There are multiple ways to look at this. On a micro level, you have stats like these:
- Against Colorado State, the Gophers had 14 tackles for loss and 3 sacks.
- Against Colorado State, the Gophers gave up 15 plays of 10 or more yards.
In advanced stats, this is expressed via the defense’s Explosiveness (IsoPPP) and Efficiency (Success Rate) numbers. Here’s how Bill C defines IsoPPP:
IsoPPP is the Equivalent Points Per Play (PPP) average on only successful plays. This allows us to look at offense in two steps: How consistently successful were you, and when you were successful, how potent were you?
...and here’s how he defines Success Rate:
Success rates examine your efficiency and consistency in staying on schedule and putting yourself in position to move the chains.

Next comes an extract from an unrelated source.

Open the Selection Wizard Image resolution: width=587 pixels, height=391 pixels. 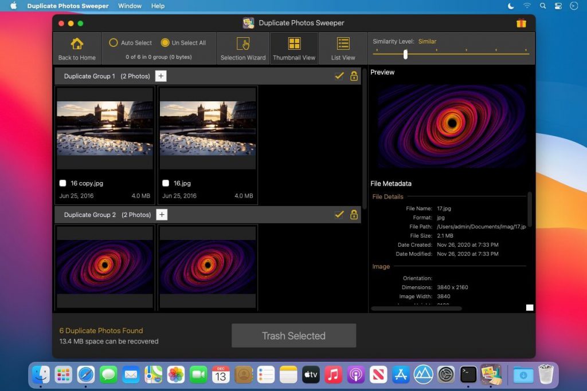[x=243, y=45]
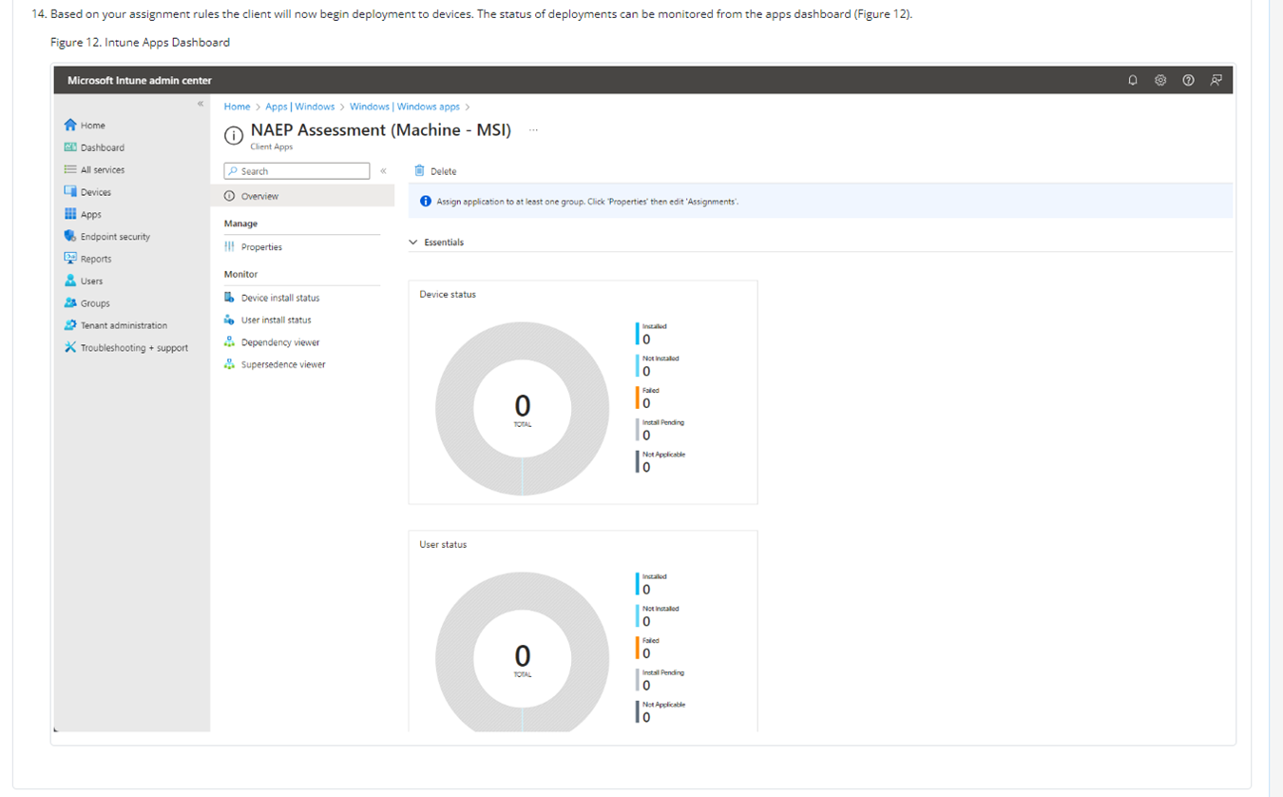
Task: Click the help question mark icon
Action: click(1188, 81)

On defense it would mean your ability to keep teams from moving the chains. So how does Minnesota rank?
- IsoPPP: 75th in the country
- Success Rate: 19th in the country
(all data via Bill C’s Minnesota Advanced Stats profile)
In other words, you’re getting not a lot of yards or a bunch of yards against the Gophers. There is good news to be found in this summary. First, you’re better off being a team that consistently plays efficient defense and gives up big plays than one which plays horribly inefficient defense (regardless of big plays) in my opinion as there is likely less to fix. Second, while there is no guarantee Minnesota fixes the problem their big play issues seem to stem from fixable causes (bad tackling, poor positioning, suspended starters) rather than a huge talent deficit or horrid coaching. Third, Minnesota is trending up in IsoPPP (jumped 30 spots from week 2 to week 3) and could be in solid shape if the improvement continues.
Minnesota is in position to finish with a nice record. Ultimately, the schedule is still soft. While S&P+ still relies on preseason assumptions, the model is starting to draw heavily on the current season. And based on what the model sees, it likes Minnesota’s chances (data still via Bill C):
The model sees Minnesota as having a 98.4% chance of making a bowl game and thinks the two most likely outcomes are 8-4 or 9-3 (54% chance of those two outcomes combined). In fact, S&P+ thinks Minnesota is almost as likely to go 10-2 as they are 7-5, so optimism is still warranted.
Ultimately, the specialness of this season could really come down to the next two weeks. Pick up a win on the road at PSU and beat Iowa at home and on paper Minnesota should be looking at being 9-0 coming into their night game at Nebraska.